Nach ein paar Minuten fing ich an zu weinen. Wieso, wusste ich selbst nicht. Vielleicht, weil ich meine Eltern und Simon vermisste. Vielleicht, weil ich hier keinen hatte, mit dem ich über das reden konnte, was gerade passiert war. Vielleicht aber auch, weil ich gedacht hatte, dass Taylor meine Freundin war, mir nun aber sicher war, dass sie nur gewollt hatte, dass ich dortblieb, weil auch Austin da war und sie uns beide verkuppeln wollte. Ich war momentan mit der ganzen Situation überfordert und zusätzlich schmerzte mein Bein furchtbar.

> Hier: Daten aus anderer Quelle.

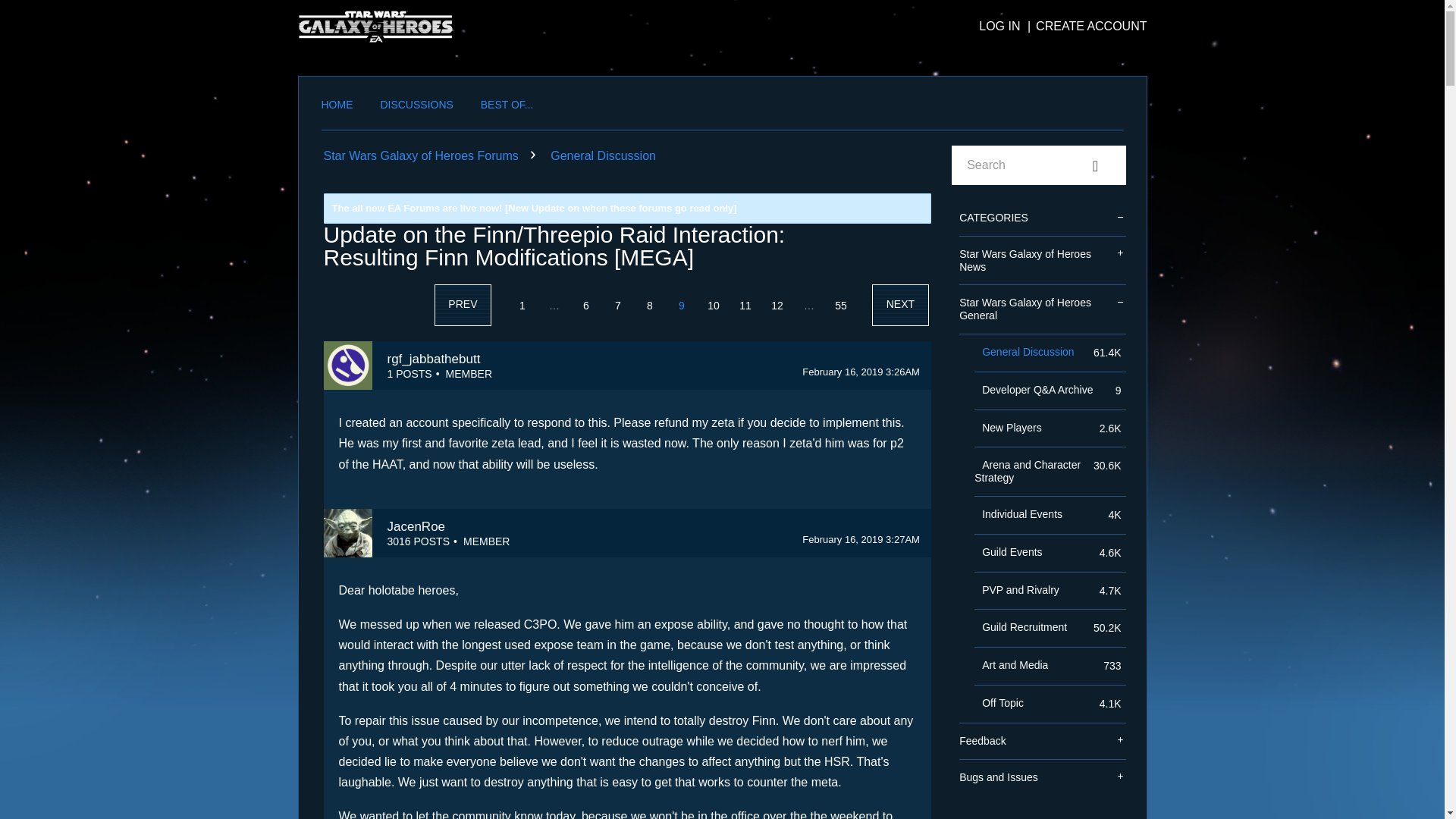
6 (585, 305)
55 (840, 305)
February 16, 2019 3:27AM (861, 539)
February 16, 2019 3:26AM (861, 371)
DISCUSSIONS (416, 107)
NEXT (900, 304)
JacenRoe (416, 526)
9 (681, 305)
LOG IN (999, 25)
12 (776, 305)
JacenRoe (347, 532)
HOME (337, 107)
8 (649, 305)
7 (617, 305)
CREATE ACCOUNT (1085, 25)
Given the description of an element on the screen output the (x, y) to click on. 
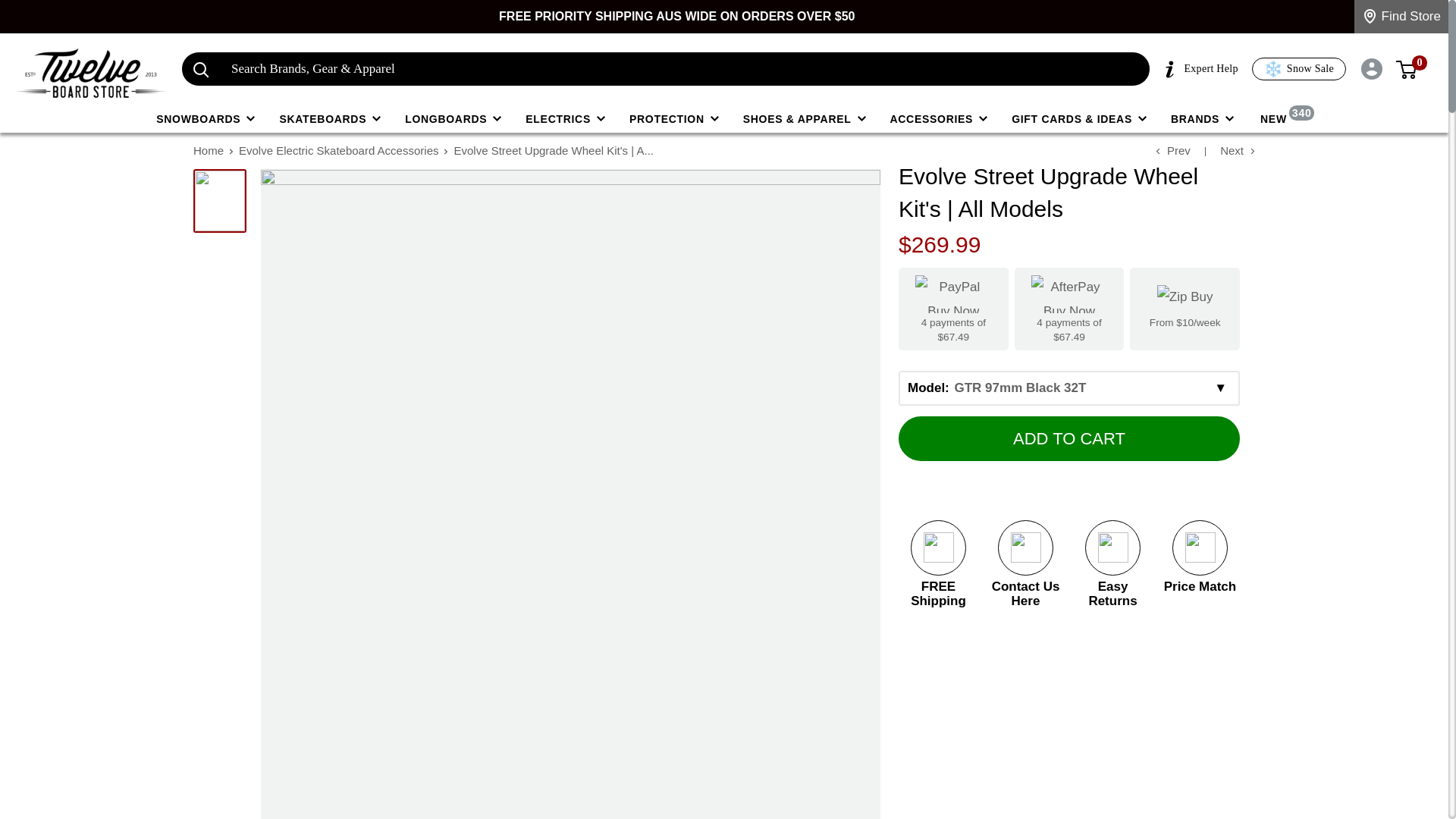
Find Store (1401, 16)
Given the description of an element on the screen output the (x, y) to click on. 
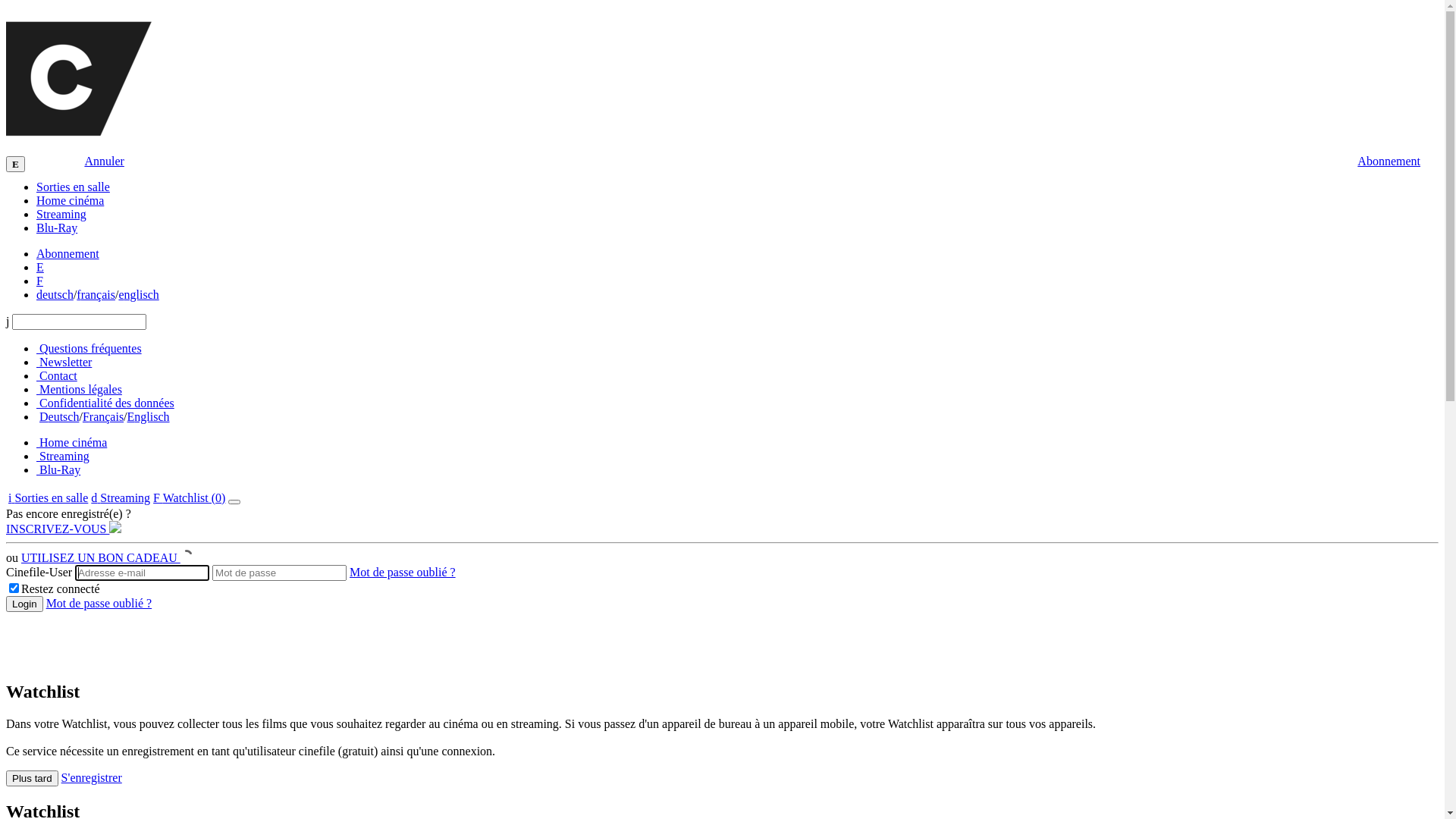
Annuler Element type: text (103, 160)
F Element type: text (39, 280)
E Element type: text (39, 266)
Streaming Element type: text (62, 455)
deutsch Element type: text (54, 294)
Abonnement Element type: text (1388, 161)
i Sorties en salle Element type: text (47, 497)
englisch Element type: text (138, 294)
d Streaming Element type: text (120, 497)
Englisch Element type: text (148, 416)
Newsletter Element type: text (63, 361)
Plus tard Element type: text (32, 778)
Streaming Element type: text (61, 213)
Login Element type: text (24, 603)
Sorties en salle Element type: text (72, 186)
Changer la navigation Element type: text (234, 501)
INSCRIVEZ-VOUS Element type: text (63, 528)
S'enregistrer Element type: text (91, 777)
Abonnement Element type: text (67, 253)
Deutsch Element type: text (58, 416)
E Element type: text (15, 164)
F Watchlist (0) Element type: text (189, 497)
UTILISEZ UN BON CADEAU Element type: text (106, 557)
Blu-Ray Element type: text (58, 469)
Contact Element type: text (56, 375)
Blu-Ray Element type: text (56, 227)
Given the description of an element on the screen output the (x, y) to click on. 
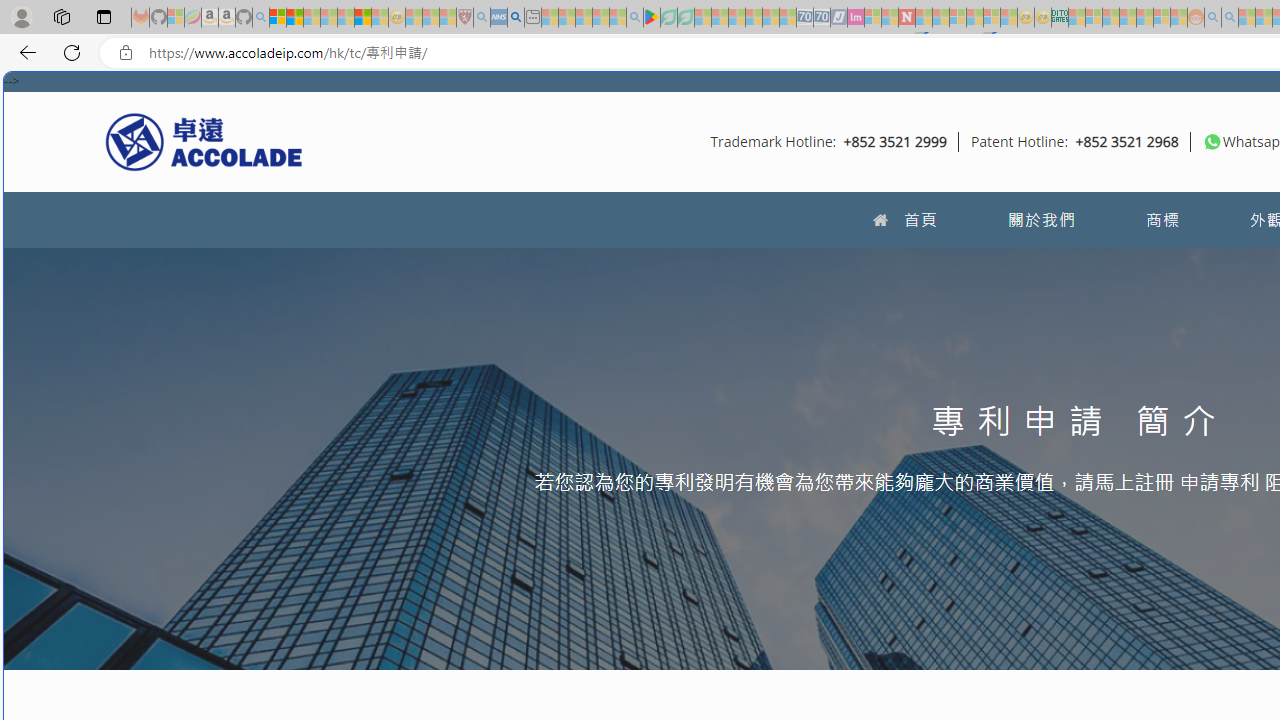
MSNBC - MSN - Sleeping (1076, 17)
14 Common Myths Debunked By Scientific Facts - Sleeping (940, 17)
Expert Portfolios - Sleeping (1128, 17)
Microsoft account | Privacy (277, 17)
Robert H. Shmerling, MD - Harvard Health - Sleeping (465, 17)
To get missing image descriptions, open the context menu. (1211, 141)
Given the description of an element on the screen output the (x, y) to click on. 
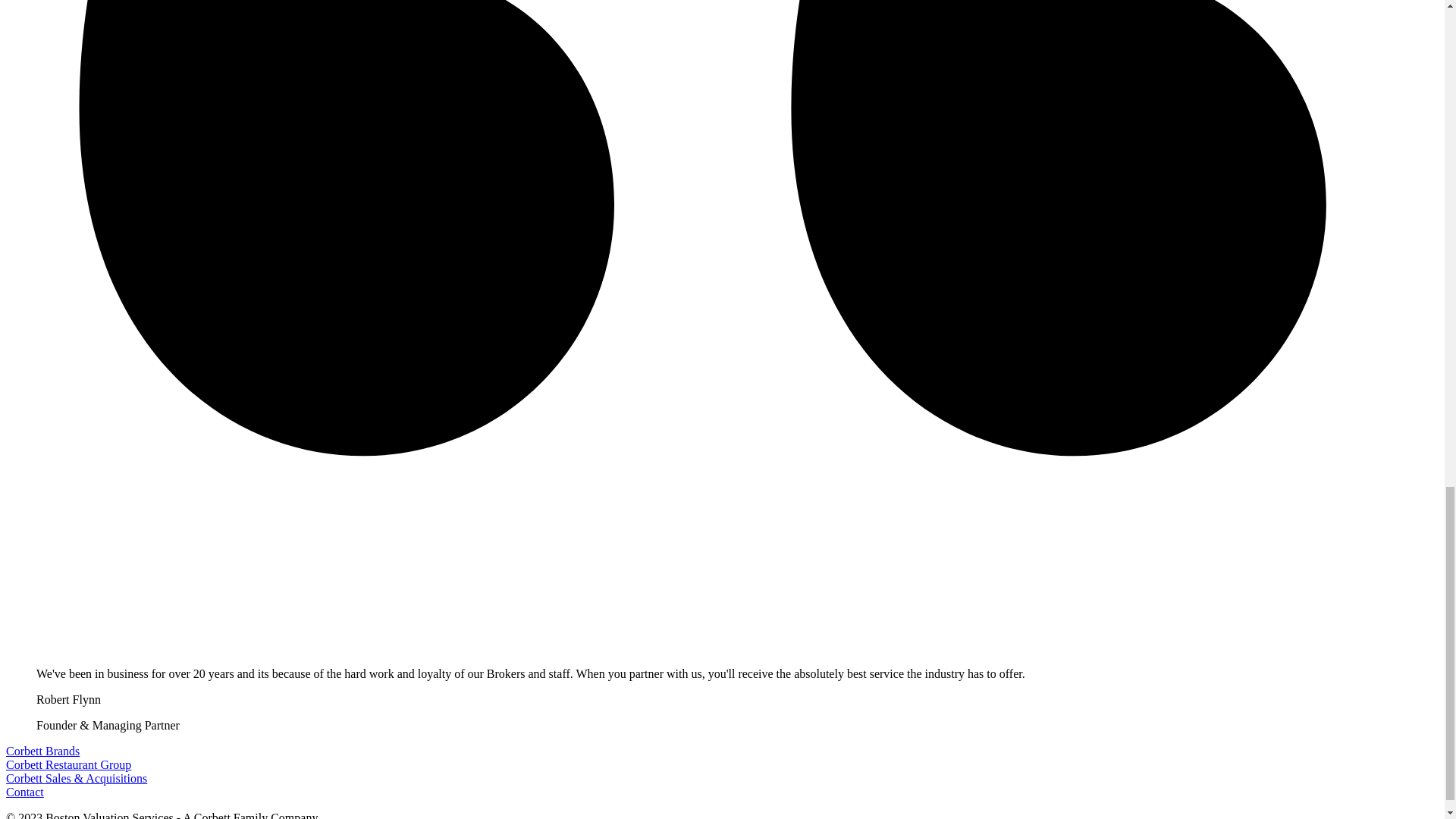
Contact Corbett Brands (24, 791)
Corbett Brands (42, 750)
Corbett Restaurant Group (68, 764)
Contact (24, 791)
Corbett Brands (42, 750)
Corbett Restaurant Group (68, 764)
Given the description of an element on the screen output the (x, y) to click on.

Plötzlich wusste ich, wen ich anrufen würde, sobald ich aus der Wanne draußen war – was sich mit meinem wehen Bein als gar nicht so einfach entpuppte: Alison Evans, die Krankenschwester. Wir hatten schließlich ausgemacht, dass wir uns einmal treffen würden. Vielleicht konnte ich mit ihr reden.

Als ich mich schließlich abtrocknete, war es halb 12 und somit zu spät, um Alison anzurufen. Aus diesem Grund beschloss ich, ihr einfach eine SMS zu schicken. Vorher musste ich aber erst noch mein Handy finden. Wo hatte ich es nur hingetan? Da ich keinen Plan hatte, wo es sein könnte, zog ich erst einmal meinen weißen mit roten Tupfen übersäten Bademantel an. Alice hatte ihn mir geschenkt, weil ich meinen zu Hause vergessen hatte.

In meinem Zimmer traute ich mich wegen Melody nicht das große Licht anzuschalten, schon aber die Lichter bei meinem Bett und Tisch. Doch wo ich auch suchte, ich konnte es nicht finden.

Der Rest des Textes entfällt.